* _Directions for this task_: Reproduce verbatim the line containing "The width and" and every line that follows it through the end of the entries below, omitting all pictures.
Start of Block
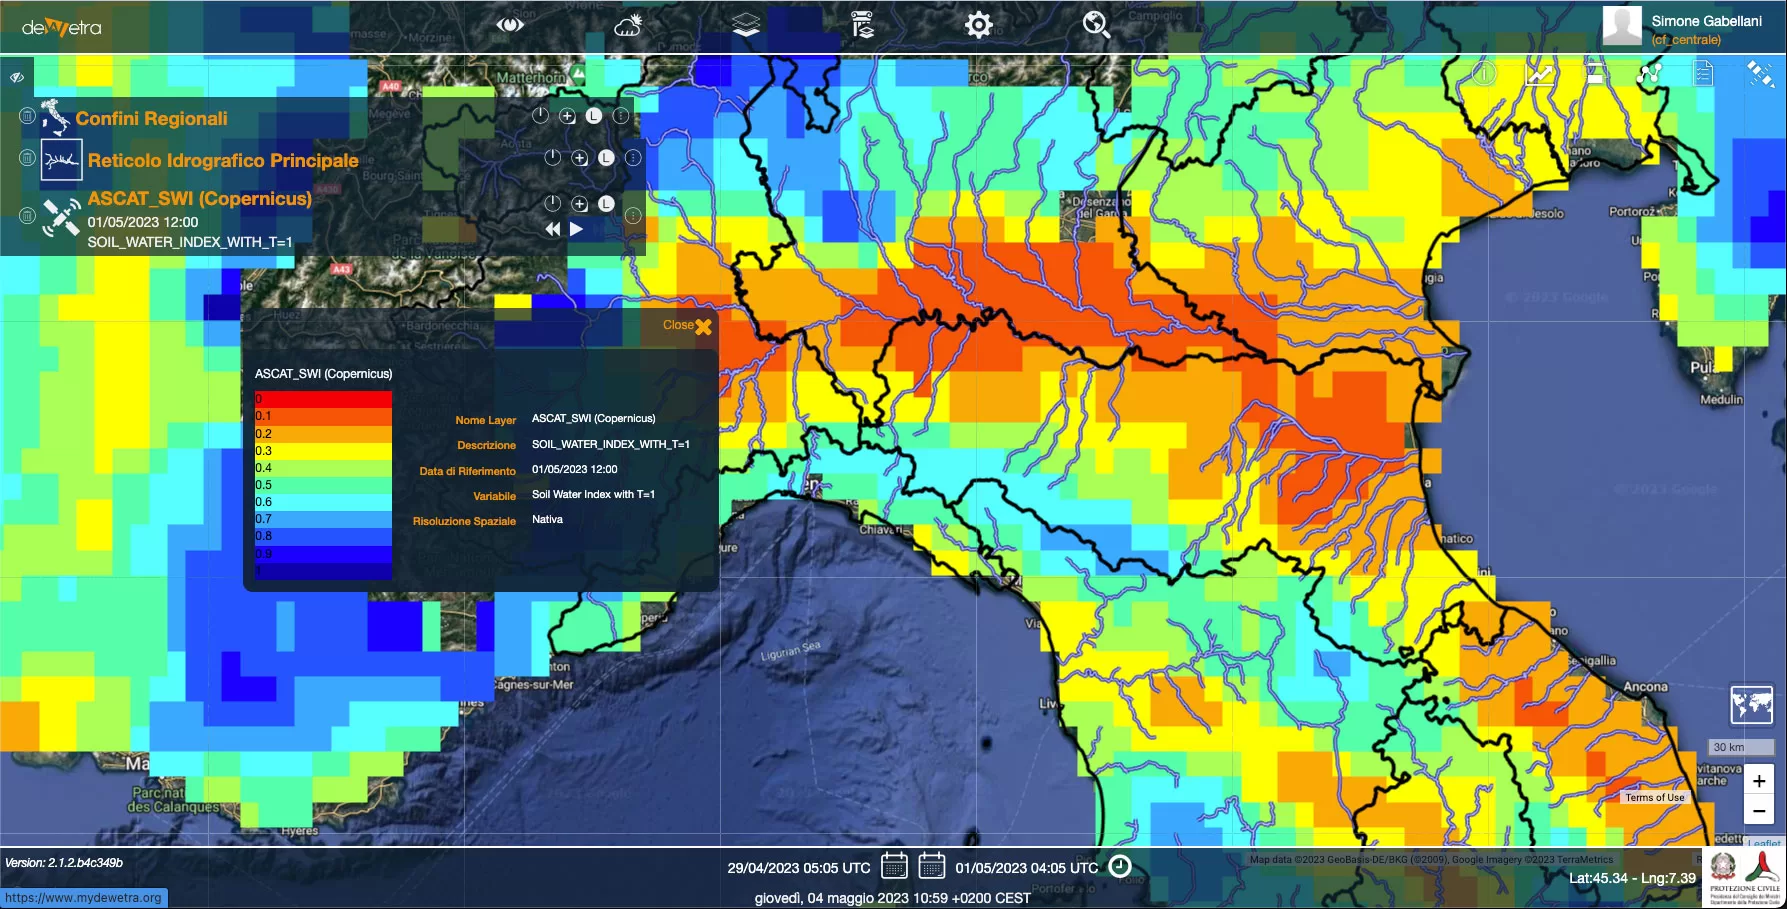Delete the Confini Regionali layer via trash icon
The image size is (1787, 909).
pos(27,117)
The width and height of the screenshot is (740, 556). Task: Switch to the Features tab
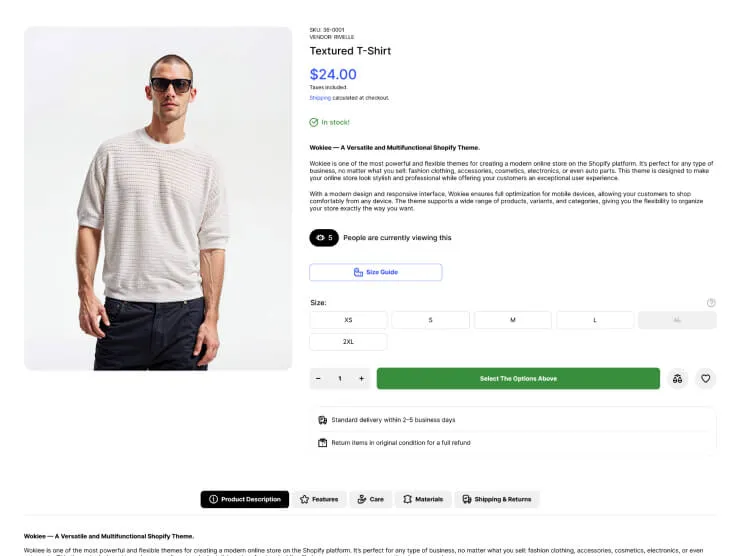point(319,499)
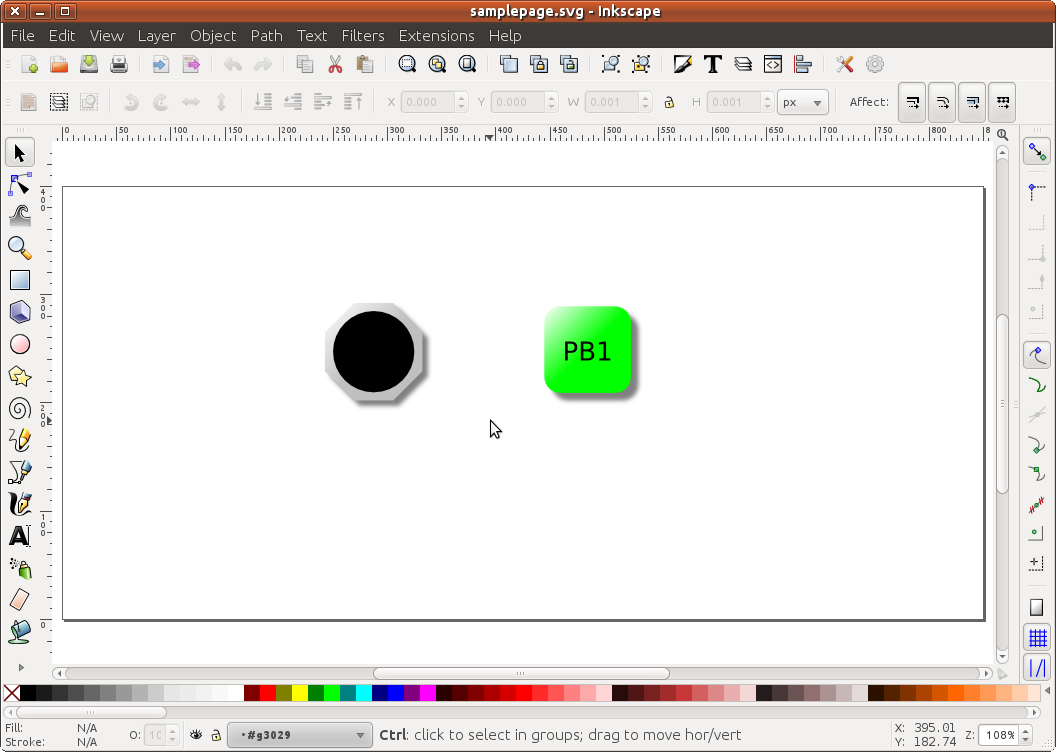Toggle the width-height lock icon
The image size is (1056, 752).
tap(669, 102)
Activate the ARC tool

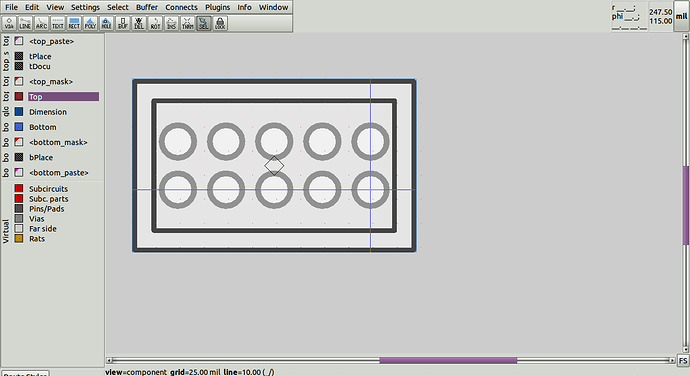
End of Block
* _The answer_:
The width and height of the screenshot is (740, 556). Task: Switch to the Features tab
point(319,499)
Toggle the width-height lock icon
The image size is (1056, 752).
tap(669, 102)
Activate the ARC tool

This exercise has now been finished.